Dataset excerpts:
• • • •
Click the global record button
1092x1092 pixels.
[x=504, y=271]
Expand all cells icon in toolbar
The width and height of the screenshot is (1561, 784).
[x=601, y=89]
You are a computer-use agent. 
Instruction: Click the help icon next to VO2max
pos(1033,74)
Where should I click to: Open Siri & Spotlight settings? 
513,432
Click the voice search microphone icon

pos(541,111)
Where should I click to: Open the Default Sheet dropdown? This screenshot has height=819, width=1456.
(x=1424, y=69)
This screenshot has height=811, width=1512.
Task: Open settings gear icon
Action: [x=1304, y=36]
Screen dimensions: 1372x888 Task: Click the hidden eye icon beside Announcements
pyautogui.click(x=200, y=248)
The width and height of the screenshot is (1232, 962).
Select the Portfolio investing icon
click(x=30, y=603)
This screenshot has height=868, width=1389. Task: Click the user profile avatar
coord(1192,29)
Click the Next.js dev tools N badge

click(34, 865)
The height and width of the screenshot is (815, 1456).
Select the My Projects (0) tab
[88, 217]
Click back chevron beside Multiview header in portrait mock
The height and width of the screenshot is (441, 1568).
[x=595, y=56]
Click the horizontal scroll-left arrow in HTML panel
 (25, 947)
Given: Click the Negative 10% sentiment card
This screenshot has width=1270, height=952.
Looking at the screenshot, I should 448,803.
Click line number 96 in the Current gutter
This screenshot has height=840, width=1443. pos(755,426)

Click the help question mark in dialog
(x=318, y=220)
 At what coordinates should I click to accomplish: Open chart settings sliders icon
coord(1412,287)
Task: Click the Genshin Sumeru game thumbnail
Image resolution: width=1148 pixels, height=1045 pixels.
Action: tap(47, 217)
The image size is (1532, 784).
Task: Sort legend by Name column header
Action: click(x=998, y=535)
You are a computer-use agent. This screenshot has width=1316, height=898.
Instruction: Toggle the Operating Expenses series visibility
• • • •
**EXERCISE**. Starting from the line with "Select the Portfolio investing icon", write out every remaining line of the data above exactly, the final line included, and nothing before it.

**FINISHED TASK**.
Select the Portfolio investing icon
click(x=30, y=603)
This screenshot has height=868, width=1389. Task: Click the user profile avatar
coord(1192,29)
Click the Next.js dev tools N badge

click(34, 865)
The height and width of the screenshot is (815, 1456).
Select the My Projects (0) tab
[88, 217]
Click back chevron beside Multiview header in portrait mock
The height and width of the screenshot is (441, 1568).
[x=595, y=56]
Click the horizontal scroll-left arrow in HTML panel
 (25, 947)
Given: Click the Negative 10% sentiment card
This screenshot has width=1270, height=952.
Looking at the screenshot, I should 448,803.
Click line number 96 in the Current gutter
This screenshot has height=840, width=1443. pos(755,426)

Click the help question mark in dialog
(x=318, y=220)
 At what coordinates should I click to accomplish: Open chart settings sliders icon
coord(1412,287)
Task: Click the Genshin Sumeru game thumbnail
Image resolution: width=1148 pixels, height=1045 pixels.
Action: tap(47, 217)
The image size is (1532, 784).
Task: Sort legend by Name column header
Action: click(x=998, y=535)
You are a computer-use agent. This screenshot has width=1316, height=898.
Instruction: Toggle the Operating Expenses series visibility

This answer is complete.